All that is great for starters, but it will be for naught if the Nets don't play to expectations.
"The crowd was into the game and that's the way it's going to be when we play the Knicks," Johnson said. "I don't know if the Knicks-Nets rivalry is about building a brand. I think you build your brand by winning, by winning in the playoffs, by hopefully getting to the Finals. You build your brand by consistency, and (Knicks aside), we still have to play other NBA teams and be successful against them."
Last weekend, however, Johnson was anything but impressed, for defensively the Nets weren't tough, but soft, so Johnson gave his men wearing the hip black-and-white a reality check. Talking and playing tough are two different things. Because the latter was the total opposite of the former, Johnson grew disappointed and let his team have it through the media after Sunday's open practice at the Barlcays Center.

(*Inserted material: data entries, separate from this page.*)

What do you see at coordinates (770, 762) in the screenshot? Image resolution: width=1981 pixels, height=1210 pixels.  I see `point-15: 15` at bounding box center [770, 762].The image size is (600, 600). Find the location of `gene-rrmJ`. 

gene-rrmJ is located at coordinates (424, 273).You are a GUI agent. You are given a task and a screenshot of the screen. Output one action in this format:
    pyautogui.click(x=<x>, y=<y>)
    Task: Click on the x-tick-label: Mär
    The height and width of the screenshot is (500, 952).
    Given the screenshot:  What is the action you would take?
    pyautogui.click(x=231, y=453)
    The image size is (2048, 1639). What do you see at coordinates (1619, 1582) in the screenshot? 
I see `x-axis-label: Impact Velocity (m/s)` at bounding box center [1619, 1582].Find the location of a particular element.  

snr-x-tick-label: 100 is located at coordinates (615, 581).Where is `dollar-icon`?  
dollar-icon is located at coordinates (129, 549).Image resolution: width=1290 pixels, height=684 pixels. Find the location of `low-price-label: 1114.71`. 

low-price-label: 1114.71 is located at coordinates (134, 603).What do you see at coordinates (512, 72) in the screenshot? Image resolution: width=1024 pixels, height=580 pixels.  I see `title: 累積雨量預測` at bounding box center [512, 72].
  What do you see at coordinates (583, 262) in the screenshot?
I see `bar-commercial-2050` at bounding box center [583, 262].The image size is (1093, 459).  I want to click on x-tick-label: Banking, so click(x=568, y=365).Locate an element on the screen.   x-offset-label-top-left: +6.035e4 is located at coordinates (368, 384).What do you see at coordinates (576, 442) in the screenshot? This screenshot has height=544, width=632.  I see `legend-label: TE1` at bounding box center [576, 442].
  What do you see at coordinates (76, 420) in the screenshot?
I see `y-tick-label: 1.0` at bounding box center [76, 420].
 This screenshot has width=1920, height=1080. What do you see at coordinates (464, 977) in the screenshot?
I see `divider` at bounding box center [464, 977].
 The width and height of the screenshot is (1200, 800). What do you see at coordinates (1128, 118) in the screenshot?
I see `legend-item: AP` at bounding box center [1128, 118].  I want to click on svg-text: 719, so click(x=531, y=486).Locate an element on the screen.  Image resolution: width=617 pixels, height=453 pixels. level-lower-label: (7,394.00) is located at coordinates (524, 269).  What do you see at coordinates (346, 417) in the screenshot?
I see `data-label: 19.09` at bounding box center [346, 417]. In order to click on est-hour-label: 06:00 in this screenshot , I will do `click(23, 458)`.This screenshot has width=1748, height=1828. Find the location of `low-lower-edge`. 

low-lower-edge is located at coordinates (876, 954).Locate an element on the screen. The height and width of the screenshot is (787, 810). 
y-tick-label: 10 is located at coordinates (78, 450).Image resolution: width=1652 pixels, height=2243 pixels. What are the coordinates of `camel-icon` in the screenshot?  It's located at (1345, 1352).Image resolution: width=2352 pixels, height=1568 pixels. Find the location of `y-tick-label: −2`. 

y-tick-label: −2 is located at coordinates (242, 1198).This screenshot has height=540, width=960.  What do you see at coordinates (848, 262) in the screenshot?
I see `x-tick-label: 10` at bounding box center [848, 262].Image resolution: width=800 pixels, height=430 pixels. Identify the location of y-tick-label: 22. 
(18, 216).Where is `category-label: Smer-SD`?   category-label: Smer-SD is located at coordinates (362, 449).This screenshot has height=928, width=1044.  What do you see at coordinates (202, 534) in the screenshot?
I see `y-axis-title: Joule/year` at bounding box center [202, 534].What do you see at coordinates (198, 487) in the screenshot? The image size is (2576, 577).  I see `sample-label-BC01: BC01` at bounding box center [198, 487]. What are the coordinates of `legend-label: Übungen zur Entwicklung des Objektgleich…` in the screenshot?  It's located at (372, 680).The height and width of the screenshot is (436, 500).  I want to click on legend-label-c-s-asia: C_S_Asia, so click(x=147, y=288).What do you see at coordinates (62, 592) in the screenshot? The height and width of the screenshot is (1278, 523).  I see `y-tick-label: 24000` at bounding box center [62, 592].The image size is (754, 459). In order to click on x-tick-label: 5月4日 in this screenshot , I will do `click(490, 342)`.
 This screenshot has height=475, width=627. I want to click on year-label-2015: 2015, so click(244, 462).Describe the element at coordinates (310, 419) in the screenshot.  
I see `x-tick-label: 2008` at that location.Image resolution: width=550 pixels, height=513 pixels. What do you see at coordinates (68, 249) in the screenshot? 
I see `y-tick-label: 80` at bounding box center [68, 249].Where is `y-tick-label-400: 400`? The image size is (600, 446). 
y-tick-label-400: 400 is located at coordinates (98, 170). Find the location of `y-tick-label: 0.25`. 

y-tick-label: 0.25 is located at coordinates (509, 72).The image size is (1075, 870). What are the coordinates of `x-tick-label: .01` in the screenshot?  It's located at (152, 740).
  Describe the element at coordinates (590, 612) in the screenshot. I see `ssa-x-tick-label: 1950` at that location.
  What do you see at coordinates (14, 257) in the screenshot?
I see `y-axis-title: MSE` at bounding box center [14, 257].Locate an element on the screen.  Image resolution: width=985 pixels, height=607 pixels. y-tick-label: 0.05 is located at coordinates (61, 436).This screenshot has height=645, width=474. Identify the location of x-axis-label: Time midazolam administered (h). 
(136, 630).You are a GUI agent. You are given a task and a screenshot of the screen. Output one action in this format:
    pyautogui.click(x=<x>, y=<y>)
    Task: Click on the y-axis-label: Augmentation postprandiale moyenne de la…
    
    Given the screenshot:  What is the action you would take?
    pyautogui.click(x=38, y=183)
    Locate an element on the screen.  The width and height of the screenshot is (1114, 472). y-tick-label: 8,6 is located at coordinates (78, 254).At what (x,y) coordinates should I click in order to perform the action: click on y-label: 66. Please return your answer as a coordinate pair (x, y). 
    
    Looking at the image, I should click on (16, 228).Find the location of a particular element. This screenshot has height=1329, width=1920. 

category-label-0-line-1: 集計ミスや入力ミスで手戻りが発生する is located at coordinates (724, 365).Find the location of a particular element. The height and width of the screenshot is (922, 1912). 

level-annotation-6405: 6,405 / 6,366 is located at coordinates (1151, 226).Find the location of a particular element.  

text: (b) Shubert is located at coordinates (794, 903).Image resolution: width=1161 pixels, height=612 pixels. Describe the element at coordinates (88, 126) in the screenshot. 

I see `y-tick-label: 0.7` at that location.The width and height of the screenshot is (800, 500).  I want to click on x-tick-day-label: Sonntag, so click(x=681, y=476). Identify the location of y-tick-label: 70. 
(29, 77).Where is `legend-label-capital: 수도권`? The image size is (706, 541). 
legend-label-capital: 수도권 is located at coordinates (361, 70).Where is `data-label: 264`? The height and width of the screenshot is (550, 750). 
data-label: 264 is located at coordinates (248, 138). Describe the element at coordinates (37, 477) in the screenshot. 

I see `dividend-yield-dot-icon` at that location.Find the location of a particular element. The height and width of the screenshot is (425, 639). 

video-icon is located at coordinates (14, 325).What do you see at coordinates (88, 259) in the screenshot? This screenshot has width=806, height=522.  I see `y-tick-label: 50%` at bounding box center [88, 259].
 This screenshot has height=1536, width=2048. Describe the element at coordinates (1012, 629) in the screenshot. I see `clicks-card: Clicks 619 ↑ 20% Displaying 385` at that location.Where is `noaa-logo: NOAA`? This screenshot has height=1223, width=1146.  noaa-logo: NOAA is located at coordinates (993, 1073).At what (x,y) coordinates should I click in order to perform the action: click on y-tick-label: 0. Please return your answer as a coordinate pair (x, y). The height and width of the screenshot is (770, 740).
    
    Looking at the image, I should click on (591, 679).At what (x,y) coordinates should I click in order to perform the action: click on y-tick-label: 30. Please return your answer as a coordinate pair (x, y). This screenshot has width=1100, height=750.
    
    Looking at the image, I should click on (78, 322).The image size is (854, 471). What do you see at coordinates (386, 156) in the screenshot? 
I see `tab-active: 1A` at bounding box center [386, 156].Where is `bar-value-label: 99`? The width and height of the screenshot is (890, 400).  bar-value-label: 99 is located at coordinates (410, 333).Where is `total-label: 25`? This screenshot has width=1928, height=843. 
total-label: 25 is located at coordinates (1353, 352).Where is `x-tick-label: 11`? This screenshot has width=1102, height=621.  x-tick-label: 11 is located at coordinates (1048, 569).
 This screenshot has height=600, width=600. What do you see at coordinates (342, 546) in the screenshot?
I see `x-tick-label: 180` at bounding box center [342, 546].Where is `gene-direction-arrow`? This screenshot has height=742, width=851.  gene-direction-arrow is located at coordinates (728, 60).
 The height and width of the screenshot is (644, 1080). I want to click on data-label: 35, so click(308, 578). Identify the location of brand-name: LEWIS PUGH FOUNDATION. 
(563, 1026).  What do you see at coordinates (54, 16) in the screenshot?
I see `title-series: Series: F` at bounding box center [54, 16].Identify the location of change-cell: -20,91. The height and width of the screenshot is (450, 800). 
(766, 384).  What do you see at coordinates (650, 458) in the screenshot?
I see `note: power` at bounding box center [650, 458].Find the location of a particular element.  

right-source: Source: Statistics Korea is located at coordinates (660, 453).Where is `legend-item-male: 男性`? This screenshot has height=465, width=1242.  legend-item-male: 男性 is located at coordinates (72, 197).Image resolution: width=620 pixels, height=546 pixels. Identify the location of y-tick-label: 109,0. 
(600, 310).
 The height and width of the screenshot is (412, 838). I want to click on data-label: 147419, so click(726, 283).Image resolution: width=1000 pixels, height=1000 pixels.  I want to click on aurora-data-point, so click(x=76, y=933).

Johnson commanded that an iron-and-steel defense be part of the Nets' DNA. While Brooklyn proceeded to make life miserable for Carmelo Anthony, holding the star forward to four of 13 from the field despite 15 points, Raymond Felton looked deft as the Knicks' floor general with 15 points and five assists. Third guard Pablo Prigioni (team high 11 helpers) directed traffic throughout overtime, when late in the extra session, sharpshooters Steve Novak and Mychel Thompson buried the Nets with consecutive three-pointers to give the Knicks a four-point lead with 44.3 seconds left, sending the partial crowd into a frenzy.
Brooklyn may indeed have a team. They may end up with a winning team. But New York's team? There's miles and miles to go before they fulfill one of the Big Russian's big dreams.
"We have to convince some of our players that we have to get tougher in those situations," Johnson said. "We're not there yet, we're not a finished product, so whatever happens when we play New York, they're gonna be big games, but we're not going to take any games more seriously than others.